The inclusion of a Russian tug boat in the flotilla has drawn some online scorn but at least one naval expert pointed out on X that tugs — which double as icebreakers — are a routine part of Russian naval operations due to the often-unsuitable nature of ports their warships may visit.

Russian navy Caribbean deployment 2024
The Russian nuclear-powered submarine Kazan, part of the Russian naval detachment visiting Cuba, arrives at Havana’s harbor, June 12, 2024. (Adalberto Roque/AFP via Getty Images)

People often joke that the #Russian navy needs to take ‘tugs’ along on long voyages,” wrote H.I. Sutton, who tweets under the handle @Covertshores. “Actually it is a smart move and the tugs are for more than just towing. They are support ships. Logistics and support are key,  plus Russia doesn’t have a strong global network of equipped friendly ports. Among many tasks, they can perform intelligence gathering activities. This is one aspect of the Russian navy I don’t think is as funny as people hope it is. The other is its submarines.”

Diplomatic relations between the United States and Russia have sunk to Cold War levels of antipathy since Russia launched its full-scale invasion of Ukraine in February 2022. The United States has provided Ukraine with $51.2 billion in military assistance since then.

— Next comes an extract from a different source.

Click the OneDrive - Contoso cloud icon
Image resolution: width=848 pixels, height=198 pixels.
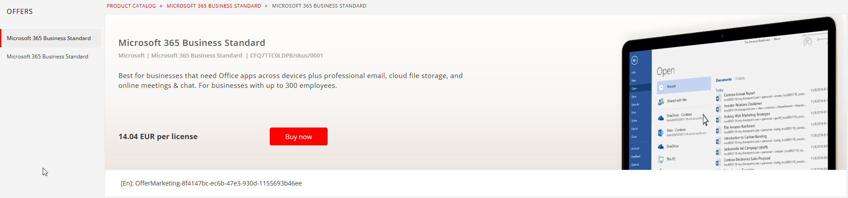pyautogui.click(x=661, y=118)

This marks the seventh time since 2008 that the Russian navy has deployed to the Caribbean, said Dara​​​​ Massicot, a senior fellow with the Russia and Eurasia Program for the Carnegie Endowment for International Peace.

Although the number of Russian vessels currently in the Caribbean is higher than it has been in the past and the Russians typically don’t announce where their submarines are, this deployment is not unusual, Massicot told Task & Purpose.

This is the time of year when the Russian navy sends its fleets on training missions, Massicot said. Around this time in 2023, the Russians deployed a surface action group off the coast of Hawaii.

“They, of course, appreciate any secondary benefits, like these deployments being hyped up or sending this kind of coercive signal; but I don’t think that’s the primary intent here because they are pretty routine,” Massicot said. “I look at how they’re communicating where they’re going; who’s coming with them; and what they’re doing, which is a simulated missile launch, and this is all very routine language on the Russian side. And the U.S. press releases have also been very routine.”

Massicot added that the Russian navy needs months to plan for deployments of this size and distance, so it is not coming as a result of a recent event somewhere in the world.

Over the past decade, the Russian navy has prioritized building submarines over surface vessels. As a result, Russia continues to produce quiet and capable submarines, like the Kazan.

“We’ve had senior U.S. admirals and generals say that Russia is moving to a persistent presence in the Atlantic and the Pacific with this particular type of submarine,” Massicot said. “But I’m pretty confident in the [U.S. Navy’s] 2nd and 4th Fleets’ ability to monitor this and track it.”

As of yet, there has been no word on whether or not the Russians plan to listen to U.S. rock’n’roll while conducting missile drills, or if U.S. listening posts heard any sound besides laughter as the Russians sailed to Havana, where the sun is warm, and so is the comradeship.